Embarrassed, I recalled the story to a friend the next day, and she shrugged and said she’d had similar moments. She said intuition is a powerful thing, and it’s worth following. I was both comforted and disturbed to learn I wasn’t crazy.

I’ve had many discussions with female friends, in which we negotiate which neighborhoods are safe to walk late at night, which “L” stops can be ridden alone after dark, and when it’s time to call a cab. Each of us, it seems, sets artificial time deadlines in which we won’t roam freely alone in the city at night.

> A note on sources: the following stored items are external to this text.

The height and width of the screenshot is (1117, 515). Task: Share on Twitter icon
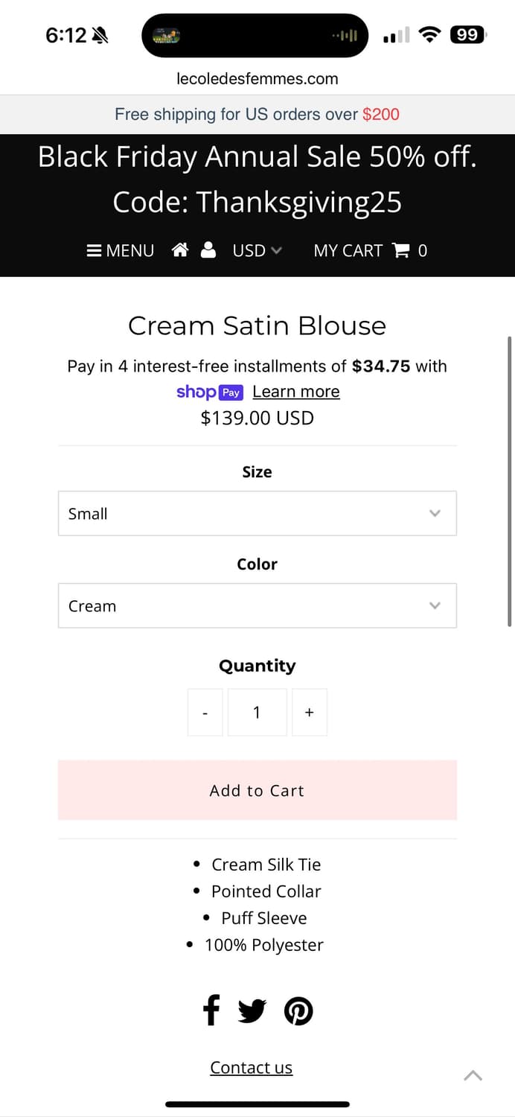pos(252,1011)
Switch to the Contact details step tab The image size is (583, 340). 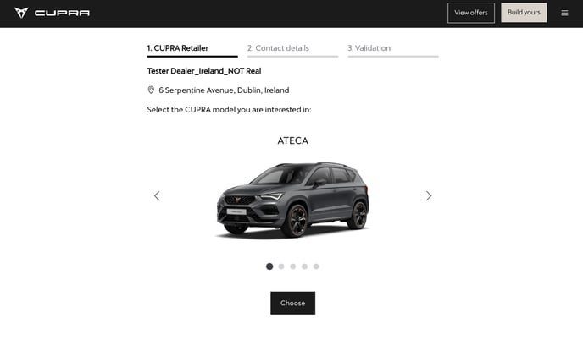292,50
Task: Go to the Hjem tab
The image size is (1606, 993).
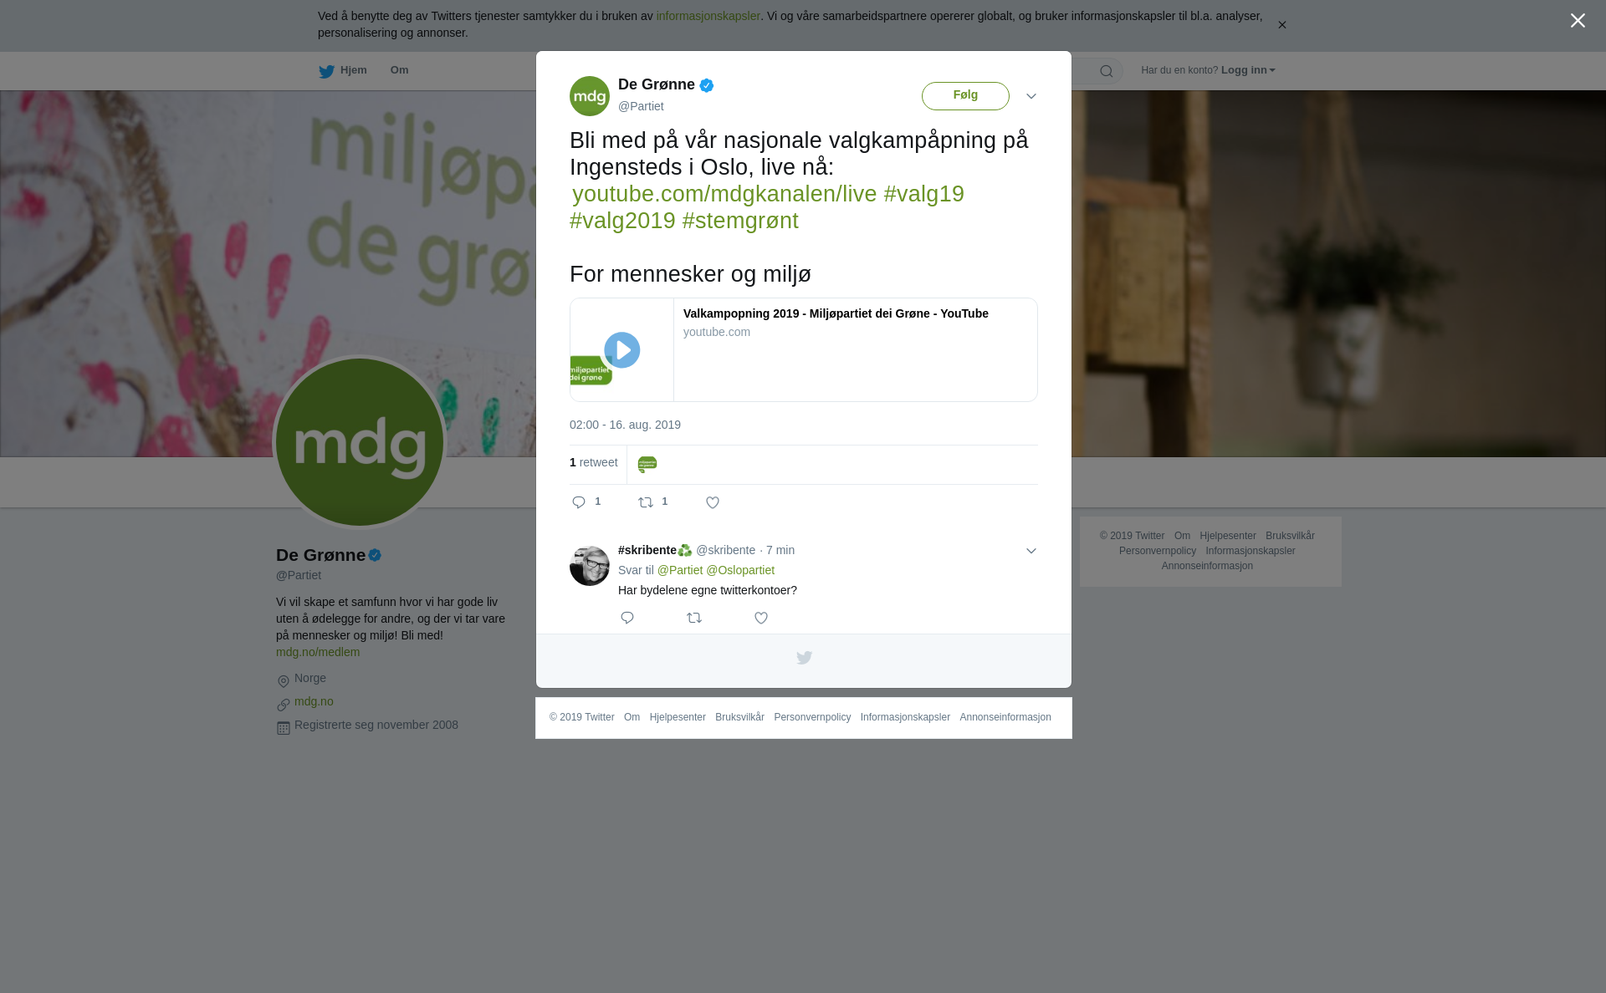Action: coord(343,70)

Women are in a constant dialogue with each other, themselves, and their environment about how to keep themselves safe. Unfortunately, much of the public discourse surrounding rape and violence against women is not directed at helping women, but rather blaming them. If we’re not blaming women, we’re reminding them to be gatekeepers for men’s behavior or to avoid men who can’t control themselves.

“I also felt this creeping kind of shame,” Fritz said. “Despite knowing that some dude jacking off on the train had nothing to do with me, I kept asking myself what I did wrong. Should my neckline have been higher? Should I have had a male chaperone? Should I make sure I’m dead bolted into my studio before dusk?”

Similarly, I button myself up, clutch my cell phone, my keys (a weapon) or pepper spray, walking briskly with hope and an appearance of purpose.

Fritz laments bits of advice warning women to keep their eyes open or refrain from taking public transportation alone at night. I agree with her. Authorities (and our loving parents) are advising women to avoid danger. However, this advice fails to address the bigger problem at hand: We continue to live in a society in which it’s OK for women to be afraid.

As Fritz said, “Instead of asking women to ‘protect themselves,’ we need to end rape culture: the mentality that makes women’s bodies public property, things to be commented on, touched and violated in public.”

While we can “blow the whistle” on individual cases witnessed at “L” stations and on street corners, a bigger discussion needs to take place. This discussions needs to take place early in schools; women and men need to be taught early and often (much like Chicago voters) about what it takes to make society safe for women.

I wish my university had handed both my female and male classmates that whistle freshman year with instructions to raise some hell.